Few clinical trials have systematically investigated the efficacy of oral hypoglycaemic agents on glucocorticoid-induced hyperglycaemia. Currently, no one-size-fits-all consensus exists regarding the optimal treatment strategy for this condition owing to the myriad factors involved. Due to the slow onset of action and narrow flexibility in dose titration of many oral hypoglycaemic agents, it is difficult to match the hypoglycaemic agent to the hyperglycaemic oscillation induced by glucocorticoids13. Individualized treatments are needed that consider the type, dose, scheme and duration of action of the glucocorticoid used as well as underlying patient comorbidities, concurrent medication use and the severity of hyperglycaemia induced by glucocorticoid administration. Short- and intermediate-acting glucocorticoids (often administered transiently with a high initial dose and tapered over time) can lead to rapid and severe fluctuations in glycaemia, with peaks occurring within 4–8 h of the dose and decreasing during the night29,115. In response to this, hypoglycaemic agents with high potency and rapid onset should be used to avoid the risk of nocturnal hypoglycaemia13,29. For patients on long-acting glucocorticoids or those taking multiple daily doses, hyperglycaemia can persist over 24 h. As such, treatments are favoured that have a long duration of action and enable flexibility in dose adjustments without exacerbating other glucocorticoid-dependent adverse effects148. Treatments should be tailored to the pattern of glucocorticoid-induced hyperglycaemia by considering the type of glucocorticoid and the pharmacokinetics and pharmacodynamics of the different hypoglycaemic agents145.
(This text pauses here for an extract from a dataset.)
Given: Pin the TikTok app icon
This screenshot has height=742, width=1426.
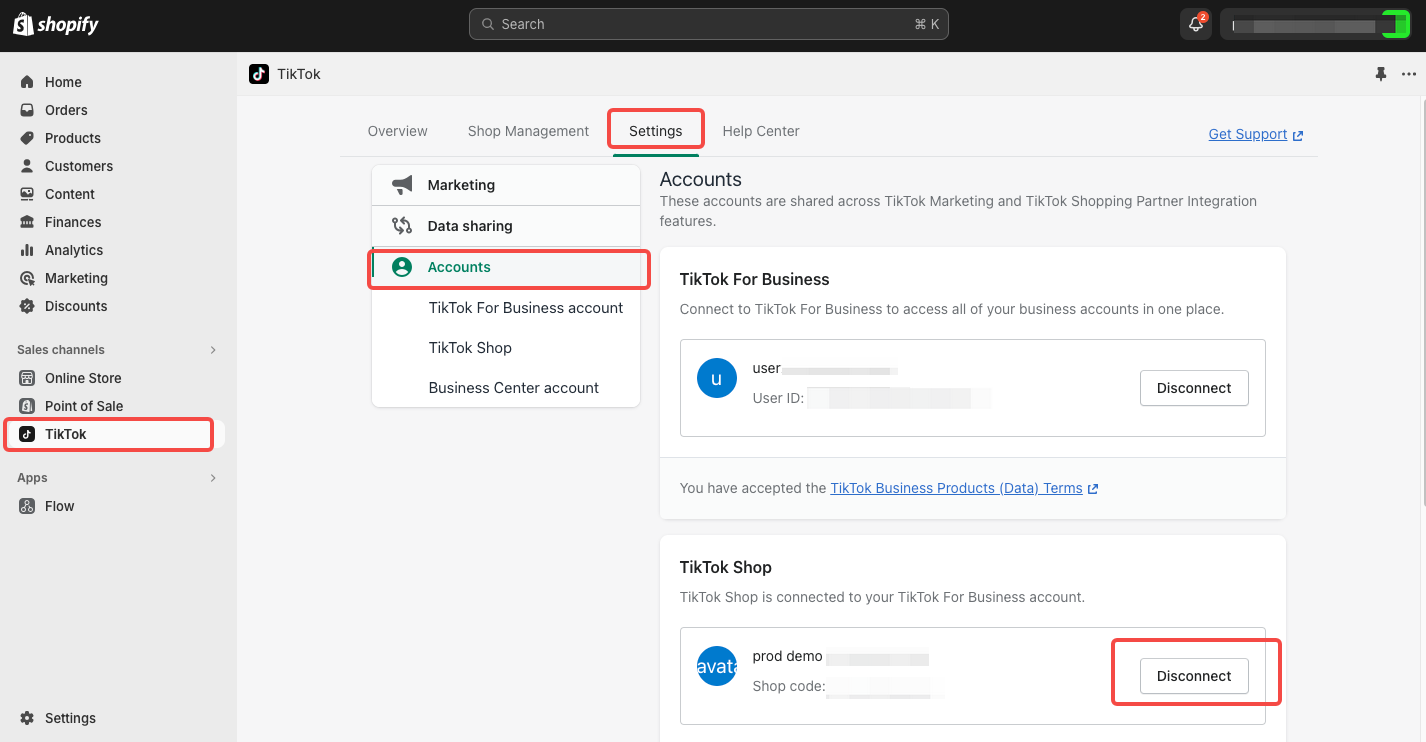Looking at the screenshot, I should [x=1381, y=74].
Non-insulin glucose-lowering therapies
Oral hypoglycaemic drugs are generally reserved for those experiencing mild glucocorticoid-induced hyperglycaemia (fasting plasma concentration of glucose <11.1 mM) without a history of diabetes mellitus or with well-controlled diabetes mellitus13,145. Different hypoglycaemic treatment options have various advantages and disadvantages and considerations for use under different glucocorticoid treatment schemes (Table 1).
Sulfonylureas act to increase insulin release from pancreatic β-cells by binding to and inhibiting ATP-sensitive K+ channels149. Their mechanism and immediate onset of action is an asset as an oral agent for the treatment of glucocorticoid-induced diabetes mellitus150. However, they target fasting plasma levels of glucose rather than postprandial hyperglycaemia and, if used with short-acting glucocorticoids given as a single morning dose, their long effects and narrow therapeutic window result in a high risk of nocturnal hypoglycaemia145. Therefore, sulfonylureas are not recommended for the management of glucocorticoid-induced hyperglycaemia and are only considered for patients treated with intermediate-acting or long-acting glucocorticoid preparations in two or more daily doses or intra-articular glucocorticoids13,38.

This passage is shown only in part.